Source records:
## Begin

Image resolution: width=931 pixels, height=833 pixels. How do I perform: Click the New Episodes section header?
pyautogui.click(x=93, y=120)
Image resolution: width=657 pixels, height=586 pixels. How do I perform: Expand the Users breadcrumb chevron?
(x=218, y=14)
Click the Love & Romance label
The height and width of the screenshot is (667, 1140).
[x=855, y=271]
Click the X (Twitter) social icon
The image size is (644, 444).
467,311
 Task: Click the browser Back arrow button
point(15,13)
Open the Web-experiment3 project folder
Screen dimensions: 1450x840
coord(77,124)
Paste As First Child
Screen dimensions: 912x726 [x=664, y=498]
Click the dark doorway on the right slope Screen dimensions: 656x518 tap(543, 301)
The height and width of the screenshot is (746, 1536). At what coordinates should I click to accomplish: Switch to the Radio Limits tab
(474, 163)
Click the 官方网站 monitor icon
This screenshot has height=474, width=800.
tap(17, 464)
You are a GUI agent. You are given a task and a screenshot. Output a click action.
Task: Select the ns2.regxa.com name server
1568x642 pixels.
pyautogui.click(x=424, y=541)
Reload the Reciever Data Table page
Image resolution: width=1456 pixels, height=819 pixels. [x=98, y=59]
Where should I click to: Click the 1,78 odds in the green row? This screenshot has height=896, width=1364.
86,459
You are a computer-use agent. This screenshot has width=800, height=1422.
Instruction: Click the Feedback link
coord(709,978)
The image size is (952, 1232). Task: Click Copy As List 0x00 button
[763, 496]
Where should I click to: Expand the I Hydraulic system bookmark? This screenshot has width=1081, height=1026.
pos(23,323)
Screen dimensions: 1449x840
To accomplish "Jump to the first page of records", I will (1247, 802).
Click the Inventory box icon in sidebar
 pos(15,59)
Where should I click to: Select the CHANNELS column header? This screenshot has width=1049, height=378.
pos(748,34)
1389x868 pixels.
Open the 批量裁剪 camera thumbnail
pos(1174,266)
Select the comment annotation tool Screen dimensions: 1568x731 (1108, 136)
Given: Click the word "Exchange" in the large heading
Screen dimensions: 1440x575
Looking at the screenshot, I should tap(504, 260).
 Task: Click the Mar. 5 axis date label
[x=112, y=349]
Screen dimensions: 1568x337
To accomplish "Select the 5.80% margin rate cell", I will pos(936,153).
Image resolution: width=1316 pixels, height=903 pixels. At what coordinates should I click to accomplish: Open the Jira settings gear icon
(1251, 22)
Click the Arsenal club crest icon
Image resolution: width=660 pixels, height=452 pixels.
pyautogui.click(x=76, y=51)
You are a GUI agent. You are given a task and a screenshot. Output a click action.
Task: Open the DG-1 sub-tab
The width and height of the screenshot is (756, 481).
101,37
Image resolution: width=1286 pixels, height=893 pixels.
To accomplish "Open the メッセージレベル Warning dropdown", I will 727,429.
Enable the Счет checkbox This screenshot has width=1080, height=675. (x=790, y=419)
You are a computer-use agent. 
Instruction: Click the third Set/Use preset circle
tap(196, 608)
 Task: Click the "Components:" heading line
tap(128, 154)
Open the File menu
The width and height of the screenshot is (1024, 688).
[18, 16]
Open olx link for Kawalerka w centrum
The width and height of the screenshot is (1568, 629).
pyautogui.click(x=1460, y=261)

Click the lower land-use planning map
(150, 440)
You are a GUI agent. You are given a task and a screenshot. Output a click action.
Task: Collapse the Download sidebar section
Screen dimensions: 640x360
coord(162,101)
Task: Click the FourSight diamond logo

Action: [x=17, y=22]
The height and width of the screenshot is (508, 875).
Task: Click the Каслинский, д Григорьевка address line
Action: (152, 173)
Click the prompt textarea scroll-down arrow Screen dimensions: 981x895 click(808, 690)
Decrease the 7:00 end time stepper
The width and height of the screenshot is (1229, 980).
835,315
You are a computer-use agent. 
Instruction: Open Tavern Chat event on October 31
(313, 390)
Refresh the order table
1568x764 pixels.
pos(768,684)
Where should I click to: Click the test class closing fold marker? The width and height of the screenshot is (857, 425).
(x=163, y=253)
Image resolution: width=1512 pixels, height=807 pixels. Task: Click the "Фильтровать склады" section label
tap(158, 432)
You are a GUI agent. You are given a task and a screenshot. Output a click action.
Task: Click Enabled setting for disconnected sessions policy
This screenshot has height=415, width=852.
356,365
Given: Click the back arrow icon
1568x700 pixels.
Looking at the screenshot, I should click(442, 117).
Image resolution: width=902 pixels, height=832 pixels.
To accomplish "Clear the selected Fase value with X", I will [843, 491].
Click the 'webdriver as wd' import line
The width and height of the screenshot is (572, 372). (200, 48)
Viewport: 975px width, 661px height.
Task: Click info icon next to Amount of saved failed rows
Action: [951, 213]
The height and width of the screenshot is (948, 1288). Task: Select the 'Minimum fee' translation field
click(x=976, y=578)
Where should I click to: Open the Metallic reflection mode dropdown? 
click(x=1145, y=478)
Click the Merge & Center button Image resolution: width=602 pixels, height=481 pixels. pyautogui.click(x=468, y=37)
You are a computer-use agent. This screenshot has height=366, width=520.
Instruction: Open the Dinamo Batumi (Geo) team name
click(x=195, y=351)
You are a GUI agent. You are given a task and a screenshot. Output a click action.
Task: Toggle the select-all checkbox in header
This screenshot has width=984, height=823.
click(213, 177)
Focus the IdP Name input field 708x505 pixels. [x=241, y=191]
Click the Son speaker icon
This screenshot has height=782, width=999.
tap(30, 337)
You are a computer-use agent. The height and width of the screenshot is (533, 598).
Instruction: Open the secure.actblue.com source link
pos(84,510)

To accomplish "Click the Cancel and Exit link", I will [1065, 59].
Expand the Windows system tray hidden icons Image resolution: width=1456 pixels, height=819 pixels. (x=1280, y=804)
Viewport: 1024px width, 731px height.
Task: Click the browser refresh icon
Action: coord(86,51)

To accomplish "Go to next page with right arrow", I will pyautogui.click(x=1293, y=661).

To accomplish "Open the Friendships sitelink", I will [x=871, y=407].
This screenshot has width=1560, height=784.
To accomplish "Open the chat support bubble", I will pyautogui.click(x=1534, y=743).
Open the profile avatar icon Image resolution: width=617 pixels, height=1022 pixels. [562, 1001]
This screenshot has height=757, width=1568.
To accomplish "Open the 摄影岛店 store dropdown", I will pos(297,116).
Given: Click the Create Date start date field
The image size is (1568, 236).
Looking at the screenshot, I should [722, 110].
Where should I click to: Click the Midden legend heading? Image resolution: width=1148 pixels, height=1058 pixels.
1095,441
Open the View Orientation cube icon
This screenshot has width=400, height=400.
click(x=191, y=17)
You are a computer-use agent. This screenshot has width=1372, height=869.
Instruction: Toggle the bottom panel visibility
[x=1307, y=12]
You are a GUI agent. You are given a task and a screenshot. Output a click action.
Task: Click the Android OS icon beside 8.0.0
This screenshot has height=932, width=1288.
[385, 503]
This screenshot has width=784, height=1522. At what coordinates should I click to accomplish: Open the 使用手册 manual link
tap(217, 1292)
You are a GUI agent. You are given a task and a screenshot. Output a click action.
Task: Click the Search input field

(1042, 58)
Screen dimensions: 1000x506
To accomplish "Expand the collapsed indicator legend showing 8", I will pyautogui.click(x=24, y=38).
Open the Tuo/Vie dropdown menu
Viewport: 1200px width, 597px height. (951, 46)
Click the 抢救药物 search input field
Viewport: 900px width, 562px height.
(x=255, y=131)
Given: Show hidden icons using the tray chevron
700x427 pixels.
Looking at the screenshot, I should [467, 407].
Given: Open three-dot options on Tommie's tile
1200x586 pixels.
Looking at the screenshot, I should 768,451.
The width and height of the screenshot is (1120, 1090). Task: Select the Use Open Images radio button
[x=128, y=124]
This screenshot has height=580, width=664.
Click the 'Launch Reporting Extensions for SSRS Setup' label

## End

# Set exercise:
Swap "Where should I click to" for "Which point should I click to" throughout the records and reproduce the lines with nothing else changed.

# Solution below:
Image resolution: width=931 pixels, height=833 pixels. How do I perform: Click the New Episodes section header?
pyautogui.click(x=93, y=120)
Image resolution: width=657 pixels, height=586 pixels. How do I perform: Expand the Users breadcrumb chevron?
(x=218, y=14)
Click the Love & Romance label
The height and width of the screenshot is (667, 1140).
[x=855, y=271]
Click the X (Twitter) social icon
The image size is (644, 444).
467,311
 Task: Click the browser Back arrow button
point(15,13)
Open the Web-experiment3 project folder
Screen dimensions: 1450x840
coord(77,124)
Paste As First Child
Screen dimensions: 912x726 [x=664, y=498]
Click the dark doorway on the right slope Screen dimensions: 656x518 tap(543, 301)
The height and width of the screenshot is (746, 1536). At what coordinates should I click to accomplish: Switch to the Radio Limits tab
(474, 163)
Click the 官方网站 monitor icon
This screenshot has height=474, width=800.
tap(17, 464)
You are a GUI agent. You are given a task and a screenshot. Output a click action.
Task: Select the ns2.regxa.com name server
1568x642 pixels.
pyautogui.click(x=424, y=541)
Reload the Reciever Data Table page
Image resolution: width=1456 pixels, height=819 pixels. [x=98, y=59]
Which point should I click to: Click the 1,78 odds in the green row? This screenshot has height=896, width=1364.
86,459
You are a computer-use agent. This screenshot has width=800, height=1422.
Instruction: Click the Feedback link
coord(709,978)
The image size is (952, 1232). Task: Click Copy As List 0x00 button
[763, 496]
Which point should I click to: Expand the I Hydraulic system bookmark? This screenshot has width=1081, height=1026.
pos(23,323)
Screen dimensions: 1449x840
To accomplish "Jump to the first page of records", I will (1247, 802).
Click the Inventory box icon in sidebar
 pos(15,59)
Which point should I click to: Select the CHANNELS column header? This screenshot has width=1049, height=378.
pos(748,34)
1389x868 pixels.
Open the 批量裁剪 camera thumbnail
pos(1174,266)
Select the comment annotation tool Screen dimensions: 1568x731 (1108, 136)
Given: Click the word "Exchange" in the large heading
Screen dimensions: 1440x575
Looking at the screenshot, I should tap(504, 260).
 Task: Click the Mar. 5 axis date label
[x=112, y=349]
Screen dimensions: 1568x337
To accomplish "Select the 5.80% margin rate cell", I will pos(936,153).
Image resolution: width=1316 pixels, height=903 pixels. At what coordinates should I click to accomplish: Open the Jira settings gear icon
(1251, 22)
Click the Arsenal club crest icon
Image resolution: width=660 pixels, height=452 pixels.
pyautogui.click(x=76, y=51)
You are a GUI agent. You are given a task and a screenshot. Output a click action.
Task: Open the DG-1 sub-tab
The width and height of the screenshot is (756, 481).
101,37
Image resolution: width=1286 pixels, height=893 pixels.
To accomplish "Open the メッセージレベル Warning dropdown", I will 727,429.
Enable the Счет checkbox This screenshot has width=1080, height=675. (x=790, y=419)
You are a computer-use agent. 
Instruction: Click the third Set/Use preset circle
tap(196, 608)
 Task: Click the "Components:" heading line
tap(128, 154)
Open the File menu
The width and height of the screenshot is (1024, 688).
[18, 16]
Open olx link for Kawalerka w centrum
The width and height of the screenshot is (1568, 629).
pyautogui.click(x=1460, y=261)

Click the lower land-use planning map
(150, 440)
You are a GUI agent. You are given a task and a screenshot. Output a click action.
Task: Collapse the Download sidebar section
Screen dimensions: 640x360
coord(162,101)
Task: Click the FourSight diamond logo

Action: [x=17, y=22]
The height and width of the screenshot is (508, 875).
Task: Click the Каслинский, д Григорьевка address line
Action: (152, 173)
Click the prompt textarea scroll-down arrow Screen dimensions: 981x895 click(808, 690)
Decrease the 7:00 end time stepper
The width and height of the screenshot is (1229, 980).
835,315
You are a computer-use agent. 
Instruction: Open Tavern Chat event on October 31
(313, 390)
Refresh the order table
1568x764 pixels.
pos(768,684)
Which point should I click to: Click the test class closing fold marker? The width and height of the screenshot is (857, 425).
(x=163, y=253)
Image resolution: width=1512 pixels, height=807 pixels. Task: Click the "Фильтровать склады" section label
tap(158, 432)
You are a GUI agent. You are given a task and a screenshot. Output a click action.
Task: Click Enabled setting for disconnected sessions policy
This screenshot has height=415, width=852.
356,365
Given: Click the back arrow icon
1568x700 pixels.
Looking at the screenshot, I should click(442, 117).
Image resolution: width=902 pixels, height=832 pixels.
To accomplish "Clear the selected Fase value with X", I will [843, 491].
Click the 'webdriver as wd' import line
The width and height of the screenshot is (572, 372). (200, 48)
Viewport: 975px width, 661px height.
Task: Click info icon next to Amount of saved failed rows
Action: [951, 213]
The height and width of the screenshot is (948, 1288). Task: Select the 'Minimum fee' translation field
click(x=976, y=578)
Which point should I click to: Open the Metallic reflection mode dropdown? 
click(x=1145, y=478)
Click the Merge & Center button Image resolution: width=602 pixels, height=481 pixels. pyautogui.click(x=468, y=37)
You are a computer-use agent. This screenshot has height=366, width=520.
Instruction: Open the Dinamo Batumi (Geo) team name
click(x=195, y=351)
You are a GUI agent. You are given a task and a screenshot. Output a click action.
Task: Toggle the select-all checkbox in header
This screenshot has width=984, height=823.
click(213, 177)
Focus the IdP Name input field 708x505 pixels. [x=241, y=191]
Click the Son speaker icon
This screenshot has height=782, width=999.
tap(30, 337)
You are a computer-use agent. The height and width of the screenshot is (533, 598).
Instruction: Open the secure.actblue.com source link
pos(84,510)

To accomplish "Click the Cancel and Exit link", I will [1065, 59].
Expand the Windows system tray hidden icons Image resolution: width=1456 pixels, height=819 pixels. (x=1280, y=804)
Viewport: 1024px width, 731px height.
Task: Click the browser refresh icon
Action: coord(86,51)

To accomplish "Go to next page with right arrow", I will pyautogui.click(x=1293, y=661).

To accomplish "Open the Friendships sitelink", I will [x=871, y=407].
This screenshot has width=1560, height=784.
To accomplish "Open the chat support bubble", I will pyautogui.click(x=1534, y=743).
Open the profile avatar icon Image resolution: width=617 pixels, height=1022 pixels. [562, 1001]
This screenshot has height=757, width=1568.
To accomplish "Open the 摄影岛店 store dropdown", I will pos(297,116).
Given: Click the Create Date start date field
The image size is (1568, 236).
Looking at the screenshot, I should [722, 110].
Which point should I click to: Click the Midden legend heading? Image resolution: width=1148 pixels, height=1058 pixels.
1095,441
Open the View Orientation cube icon
This screenshot has width=400, height=400.
click(x=191, y=17)
You are a computer-use agent. This screenshot has width=1372, height=869.
Instruction: Toggle the bottom panel visibility
[x=1307, y=12]
You are a GUI agent. You are given a task and a screenshot. Output a click action.
Task: Click the Android OS icon beside 8.0.0
This screenshot has height=932, width=1288.
[385, 503]
This screenshot has width=784, height=1522. At what coordinates should I click to accomplish: Open the 使用手册 manual link
tap(217, 1292)
You are a GUI agent. You are given a task and a screenshot. Output a click action.
Task: Click the Search input field

(1042, 58)
Screen dimensions: 1000x506
To accomplish "Expand the collapsed indicator legend showing 8", I will pyautogui.click(x=24, y=38).
Open the Tuo/Vie dropdown menu
Viewport: 1200px width, 597px height. (951, 46)
Click the 抢救药物 search input field
Viewport: 900px width, 562px height.
(x=255, y=131)
Given: Show hidden icons using the tray chevron
700x427 pixels.
Looking at the screenshot, I should [467, 407].
Given: Open three-dot options on Tommie's tile
1200x586 pixels.
Looking at the screenshot, I should 768,451.
The width and height of the screenshot is (1120, 1090). Task: Select the Use Open Images radio button
[x=128, y=124]
This screenshot has height=580, width=664.
Click the 'Launch Reporting Extensions for SSRS Setup' label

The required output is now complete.